As I’ve said before, the new brand paradigm is frightening to old-school marketing execs. Because, we (the old-school marketing execs) no longer control our company brands. We try to put in place internal rigorous visual brand control mechanisms, but that really isn’t your brand. I just came across another interesting article about how companies are actively fostering building brand communities. The logic is simple: our customers are constantly talking about our products online. And, we gather in communities online. So, if our customers feel like a community, and identify with what we identify with, they will remain loyal.

I’ll give you an example of this mindset. Music isn’t played in high-priced retail outlets just to entertain you while you shop. It is played, unfortunately volume levels increasing the more the products are overpriced, so that you believe it is the place for you to shop. They’re okay if the parents don’t like it. In fact, it is their to weed us out in some cases. We are not part of their community.

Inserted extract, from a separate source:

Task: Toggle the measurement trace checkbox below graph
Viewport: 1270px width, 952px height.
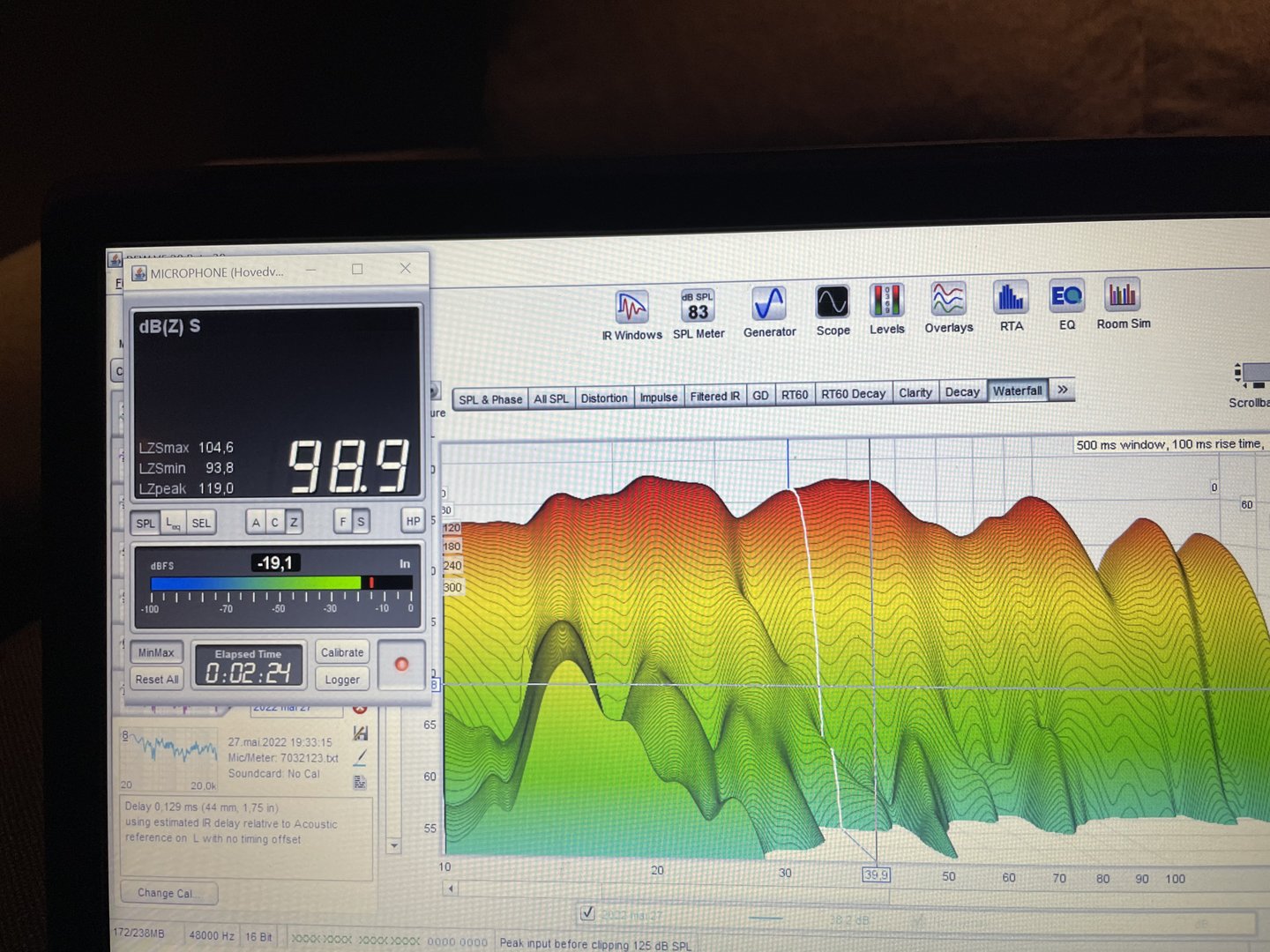Action: [x=587, y=913]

The importance of communities is increased because customers have never been able to talk to brands so easily. Whether its to praise or complain, communication is often just a matter of clicks. Whats not necessarily so easy is for customers to interact meaningfully with one another.

This is important because a brands greatest advocate is an engaged fan. And these fans like to be able to talk to other like-minded people about their passions. They want to share information, tips, favourite items, and what theyd love to see in the future. They also tell other people about the brand and bring them into the fold. One excited friend telling you to check something out is worth far more than generic advertising.

Many brands are recognzing the value in providing platforms for customers to connect. Theyre making their retail spaces places to talk to each customer, but where the customers can also come together around the brand. This does mean relinquishing some control, but the benefits to engagement can be huge. So should you be looking to build your own brand community?